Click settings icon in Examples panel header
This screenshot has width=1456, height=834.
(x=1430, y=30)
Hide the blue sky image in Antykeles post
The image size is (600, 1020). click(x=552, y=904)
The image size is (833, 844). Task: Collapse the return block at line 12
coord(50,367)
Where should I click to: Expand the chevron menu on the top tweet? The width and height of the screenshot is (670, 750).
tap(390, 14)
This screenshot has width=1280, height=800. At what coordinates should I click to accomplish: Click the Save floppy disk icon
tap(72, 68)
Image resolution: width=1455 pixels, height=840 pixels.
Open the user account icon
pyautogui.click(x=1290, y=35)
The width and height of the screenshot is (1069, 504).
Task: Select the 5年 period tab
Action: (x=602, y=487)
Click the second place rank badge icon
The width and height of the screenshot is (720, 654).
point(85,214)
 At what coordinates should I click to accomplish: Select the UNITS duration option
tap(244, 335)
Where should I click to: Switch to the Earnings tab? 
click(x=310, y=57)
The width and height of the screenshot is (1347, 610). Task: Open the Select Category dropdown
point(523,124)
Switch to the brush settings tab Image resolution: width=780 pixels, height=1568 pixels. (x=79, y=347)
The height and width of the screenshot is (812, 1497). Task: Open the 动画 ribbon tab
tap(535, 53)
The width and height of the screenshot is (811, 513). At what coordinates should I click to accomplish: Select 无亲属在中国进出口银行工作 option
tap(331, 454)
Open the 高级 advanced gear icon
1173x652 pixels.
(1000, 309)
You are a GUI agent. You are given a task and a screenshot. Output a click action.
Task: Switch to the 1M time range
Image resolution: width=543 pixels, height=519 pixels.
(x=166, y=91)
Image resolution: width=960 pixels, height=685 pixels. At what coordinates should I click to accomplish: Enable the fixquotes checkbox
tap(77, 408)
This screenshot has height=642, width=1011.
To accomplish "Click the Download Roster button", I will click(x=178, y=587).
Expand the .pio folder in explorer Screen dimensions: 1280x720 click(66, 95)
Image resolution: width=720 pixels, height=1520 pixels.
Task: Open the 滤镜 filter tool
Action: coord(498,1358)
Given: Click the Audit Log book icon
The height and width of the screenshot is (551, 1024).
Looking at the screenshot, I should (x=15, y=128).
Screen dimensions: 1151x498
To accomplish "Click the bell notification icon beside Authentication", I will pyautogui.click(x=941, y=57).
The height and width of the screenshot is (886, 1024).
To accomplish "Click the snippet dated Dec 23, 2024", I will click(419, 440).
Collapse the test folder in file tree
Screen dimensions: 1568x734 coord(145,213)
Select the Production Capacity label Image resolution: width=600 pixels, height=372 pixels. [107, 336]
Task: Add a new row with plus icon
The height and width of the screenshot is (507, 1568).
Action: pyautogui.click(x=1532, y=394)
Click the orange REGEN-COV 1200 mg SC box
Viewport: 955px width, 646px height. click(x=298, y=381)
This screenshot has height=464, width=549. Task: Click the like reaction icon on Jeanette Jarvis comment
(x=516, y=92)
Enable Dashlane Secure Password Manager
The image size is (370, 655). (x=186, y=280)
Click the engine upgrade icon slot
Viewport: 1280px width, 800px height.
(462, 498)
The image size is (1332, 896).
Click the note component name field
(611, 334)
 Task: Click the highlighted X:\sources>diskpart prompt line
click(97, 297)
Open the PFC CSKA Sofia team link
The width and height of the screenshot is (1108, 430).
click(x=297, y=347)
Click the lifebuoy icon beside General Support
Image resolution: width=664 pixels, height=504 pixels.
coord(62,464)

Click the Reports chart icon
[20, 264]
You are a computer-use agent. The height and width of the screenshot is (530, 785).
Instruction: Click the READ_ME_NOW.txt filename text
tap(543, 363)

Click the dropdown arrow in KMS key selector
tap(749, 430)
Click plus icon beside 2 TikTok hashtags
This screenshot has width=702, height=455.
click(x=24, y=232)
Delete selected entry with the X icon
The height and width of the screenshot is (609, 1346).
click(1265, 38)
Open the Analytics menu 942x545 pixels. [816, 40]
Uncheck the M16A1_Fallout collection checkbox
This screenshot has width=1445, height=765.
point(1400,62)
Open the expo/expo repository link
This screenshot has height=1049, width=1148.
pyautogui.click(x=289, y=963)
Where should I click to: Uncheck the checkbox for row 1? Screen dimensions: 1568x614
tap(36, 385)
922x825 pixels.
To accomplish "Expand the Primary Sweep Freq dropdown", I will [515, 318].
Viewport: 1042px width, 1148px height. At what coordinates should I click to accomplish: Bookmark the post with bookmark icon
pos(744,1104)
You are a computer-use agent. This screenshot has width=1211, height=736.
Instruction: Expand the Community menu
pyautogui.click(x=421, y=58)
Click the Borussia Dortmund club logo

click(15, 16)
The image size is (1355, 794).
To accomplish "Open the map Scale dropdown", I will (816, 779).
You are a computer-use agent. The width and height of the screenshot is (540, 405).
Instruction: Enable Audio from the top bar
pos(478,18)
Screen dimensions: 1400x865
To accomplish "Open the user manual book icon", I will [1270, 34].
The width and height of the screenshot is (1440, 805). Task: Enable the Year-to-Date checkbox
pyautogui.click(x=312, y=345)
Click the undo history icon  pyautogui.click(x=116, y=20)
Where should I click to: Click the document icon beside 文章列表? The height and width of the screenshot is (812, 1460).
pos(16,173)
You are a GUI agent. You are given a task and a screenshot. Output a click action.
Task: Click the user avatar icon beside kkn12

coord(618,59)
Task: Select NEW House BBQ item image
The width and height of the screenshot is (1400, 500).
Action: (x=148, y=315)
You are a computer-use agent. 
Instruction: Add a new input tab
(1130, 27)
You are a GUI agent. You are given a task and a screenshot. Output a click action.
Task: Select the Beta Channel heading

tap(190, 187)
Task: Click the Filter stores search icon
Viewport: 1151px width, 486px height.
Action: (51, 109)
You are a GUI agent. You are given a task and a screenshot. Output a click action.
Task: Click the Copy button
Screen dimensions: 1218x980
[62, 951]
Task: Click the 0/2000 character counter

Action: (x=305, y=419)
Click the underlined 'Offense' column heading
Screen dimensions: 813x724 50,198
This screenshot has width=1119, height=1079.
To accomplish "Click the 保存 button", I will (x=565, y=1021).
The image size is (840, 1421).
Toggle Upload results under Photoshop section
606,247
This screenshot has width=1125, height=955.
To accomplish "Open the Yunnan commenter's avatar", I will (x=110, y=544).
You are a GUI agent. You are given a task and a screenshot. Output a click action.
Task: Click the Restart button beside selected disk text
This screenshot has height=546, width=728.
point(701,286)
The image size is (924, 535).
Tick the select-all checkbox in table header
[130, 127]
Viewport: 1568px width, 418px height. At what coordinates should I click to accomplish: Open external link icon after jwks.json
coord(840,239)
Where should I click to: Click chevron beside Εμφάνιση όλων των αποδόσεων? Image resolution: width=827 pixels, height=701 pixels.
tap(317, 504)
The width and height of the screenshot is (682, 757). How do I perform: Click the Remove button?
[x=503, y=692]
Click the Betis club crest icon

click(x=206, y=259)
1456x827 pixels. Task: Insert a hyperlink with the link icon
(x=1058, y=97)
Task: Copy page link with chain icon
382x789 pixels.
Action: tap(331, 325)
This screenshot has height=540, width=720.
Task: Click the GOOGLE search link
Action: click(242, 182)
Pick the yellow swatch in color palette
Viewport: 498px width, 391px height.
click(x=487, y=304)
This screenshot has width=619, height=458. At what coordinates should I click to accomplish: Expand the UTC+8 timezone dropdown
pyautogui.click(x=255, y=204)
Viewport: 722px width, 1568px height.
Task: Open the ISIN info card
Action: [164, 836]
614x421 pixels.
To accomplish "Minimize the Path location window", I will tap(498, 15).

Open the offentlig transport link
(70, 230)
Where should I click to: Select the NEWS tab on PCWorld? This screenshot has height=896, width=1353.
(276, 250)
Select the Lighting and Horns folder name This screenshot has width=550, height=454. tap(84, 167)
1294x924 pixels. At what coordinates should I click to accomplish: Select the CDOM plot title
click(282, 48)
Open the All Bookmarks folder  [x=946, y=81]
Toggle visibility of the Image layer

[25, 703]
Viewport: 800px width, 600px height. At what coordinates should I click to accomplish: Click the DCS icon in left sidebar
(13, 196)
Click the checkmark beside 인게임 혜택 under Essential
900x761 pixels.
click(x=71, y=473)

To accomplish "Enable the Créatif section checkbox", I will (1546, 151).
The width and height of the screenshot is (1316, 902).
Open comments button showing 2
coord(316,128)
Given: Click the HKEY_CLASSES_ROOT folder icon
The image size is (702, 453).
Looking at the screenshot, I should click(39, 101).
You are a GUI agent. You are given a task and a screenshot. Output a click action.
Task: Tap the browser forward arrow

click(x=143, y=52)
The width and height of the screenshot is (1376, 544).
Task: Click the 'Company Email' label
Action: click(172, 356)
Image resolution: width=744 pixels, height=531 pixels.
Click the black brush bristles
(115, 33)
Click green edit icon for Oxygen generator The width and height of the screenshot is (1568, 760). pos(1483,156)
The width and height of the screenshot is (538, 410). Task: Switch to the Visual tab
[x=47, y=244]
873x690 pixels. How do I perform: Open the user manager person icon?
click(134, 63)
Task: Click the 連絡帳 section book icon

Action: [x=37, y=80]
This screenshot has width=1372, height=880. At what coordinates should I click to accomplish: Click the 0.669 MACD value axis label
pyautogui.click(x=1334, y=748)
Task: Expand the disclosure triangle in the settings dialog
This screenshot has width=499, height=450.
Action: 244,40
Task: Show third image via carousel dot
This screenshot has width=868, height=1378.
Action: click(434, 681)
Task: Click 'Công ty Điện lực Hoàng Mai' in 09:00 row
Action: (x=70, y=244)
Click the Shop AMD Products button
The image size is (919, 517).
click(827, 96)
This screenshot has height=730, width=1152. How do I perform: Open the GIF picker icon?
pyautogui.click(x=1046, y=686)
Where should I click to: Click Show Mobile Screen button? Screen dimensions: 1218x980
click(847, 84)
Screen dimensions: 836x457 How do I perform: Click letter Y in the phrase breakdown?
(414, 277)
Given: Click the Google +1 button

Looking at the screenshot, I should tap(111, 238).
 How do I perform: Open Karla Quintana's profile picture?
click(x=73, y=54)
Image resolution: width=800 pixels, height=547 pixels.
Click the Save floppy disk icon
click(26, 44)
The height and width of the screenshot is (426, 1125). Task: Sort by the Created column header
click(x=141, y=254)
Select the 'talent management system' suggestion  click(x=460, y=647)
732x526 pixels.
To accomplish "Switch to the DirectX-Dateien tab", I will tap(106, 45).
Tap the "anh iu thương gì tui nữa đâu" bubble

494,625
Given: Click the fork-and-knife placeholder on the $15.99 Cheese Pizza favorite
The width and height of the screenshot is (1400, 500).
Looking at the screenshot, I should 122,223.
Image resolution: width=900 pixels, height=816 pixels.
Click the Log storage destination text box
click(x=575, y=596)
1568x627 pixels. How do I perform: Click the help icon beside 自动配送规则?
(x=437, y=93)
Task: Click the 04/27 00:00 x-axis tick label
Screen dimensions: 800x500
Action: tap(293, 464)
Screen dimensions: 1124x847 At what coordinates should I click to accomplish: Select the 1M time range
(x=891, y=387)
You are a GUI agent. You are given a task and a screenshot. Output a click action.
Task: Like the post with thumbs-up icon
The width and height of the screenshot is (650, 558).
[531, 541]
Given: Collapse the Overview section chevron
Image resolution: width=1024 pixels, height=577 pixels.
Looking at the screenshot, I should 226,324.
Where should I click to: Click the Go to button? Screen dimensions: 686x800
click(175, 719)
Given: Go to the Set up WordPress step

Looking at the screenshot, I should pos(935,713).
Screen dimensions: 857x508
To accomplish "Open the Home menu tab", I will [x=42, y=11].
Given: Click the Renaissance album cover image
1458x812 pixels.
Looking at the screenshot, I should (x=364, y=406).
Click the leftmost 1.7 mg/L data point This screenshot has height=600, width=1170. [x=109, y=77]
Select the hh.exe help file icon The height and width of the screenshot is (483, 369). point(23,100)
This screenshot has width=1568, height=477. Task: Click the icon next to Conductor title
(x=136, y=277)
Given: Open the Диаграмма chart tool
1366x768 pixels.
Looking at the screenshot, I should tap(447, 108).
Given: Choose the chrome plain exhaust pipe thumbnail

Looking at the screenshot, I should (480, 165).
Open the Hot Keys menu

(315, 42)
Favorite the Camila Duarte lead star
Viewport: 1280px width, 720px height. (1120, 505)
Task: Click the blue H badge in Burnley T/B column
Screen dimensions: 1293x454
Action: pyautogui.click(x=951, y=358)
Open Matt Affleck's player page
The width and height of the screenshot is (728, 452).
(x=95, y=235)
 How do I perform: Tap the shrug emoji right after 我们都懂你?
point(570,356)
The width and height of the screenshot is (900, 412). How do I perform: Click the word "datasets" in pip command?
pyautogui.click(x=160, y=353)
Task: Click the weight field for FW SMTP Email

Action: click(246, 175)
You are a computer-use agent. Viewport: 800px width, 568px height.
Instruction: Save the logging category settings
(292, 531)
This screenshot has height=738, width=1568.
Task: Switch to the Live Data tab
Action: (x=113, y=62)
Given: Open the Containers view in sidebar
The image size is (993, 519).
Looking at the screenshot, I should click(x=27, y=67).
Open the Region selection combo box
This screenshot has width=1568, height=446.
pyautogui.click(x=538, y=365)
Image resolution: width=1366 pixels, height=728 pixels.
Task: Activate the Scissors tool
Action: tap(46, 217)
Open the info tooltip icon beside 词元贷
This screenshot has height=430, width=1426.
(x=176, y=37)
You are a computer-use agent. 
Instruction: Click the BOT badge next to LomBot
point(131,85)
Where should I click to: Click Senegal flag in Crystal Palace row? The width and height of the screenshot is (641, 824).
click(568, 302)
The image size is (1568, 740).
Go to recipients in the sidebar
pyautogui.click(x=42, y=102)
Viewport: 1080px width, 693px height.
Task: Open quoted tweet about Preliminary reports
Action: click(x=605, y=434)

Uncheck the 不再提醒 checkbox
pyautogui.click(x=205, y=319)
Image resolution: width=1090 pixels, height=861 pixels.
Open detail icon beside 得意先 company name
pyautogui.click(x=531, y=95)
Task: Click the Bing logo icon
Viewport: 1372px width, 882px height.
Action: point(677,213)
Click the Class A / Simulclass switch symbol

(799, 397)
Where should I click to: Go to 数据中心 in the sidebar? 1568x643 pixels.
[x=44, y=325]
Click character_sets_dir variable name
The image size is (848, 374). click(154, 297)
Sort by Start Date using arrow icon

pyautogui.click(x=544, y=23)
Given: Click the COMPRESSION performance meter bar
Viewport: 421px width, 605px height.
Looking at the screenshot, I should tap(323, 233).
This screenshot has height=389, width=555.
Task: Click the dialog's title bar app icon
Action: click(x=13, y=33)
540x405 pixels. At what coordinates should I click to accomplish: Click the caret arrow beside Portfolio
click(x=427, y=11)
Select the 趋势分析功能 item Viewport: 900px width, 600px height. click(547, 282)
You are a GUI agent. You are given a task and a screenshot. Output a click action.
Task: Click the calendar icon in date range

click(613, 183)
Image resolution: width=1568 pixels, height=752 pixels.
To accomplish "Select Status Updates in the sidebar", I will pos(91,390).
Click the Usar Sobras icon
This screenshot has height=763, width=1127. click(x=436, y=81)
★ ★ ★ ★ ★ ★ ★
■ **Try it**: A single number is the answer: how many lines in the records above contain the word "plus".

■ **Solution to the problem**: 2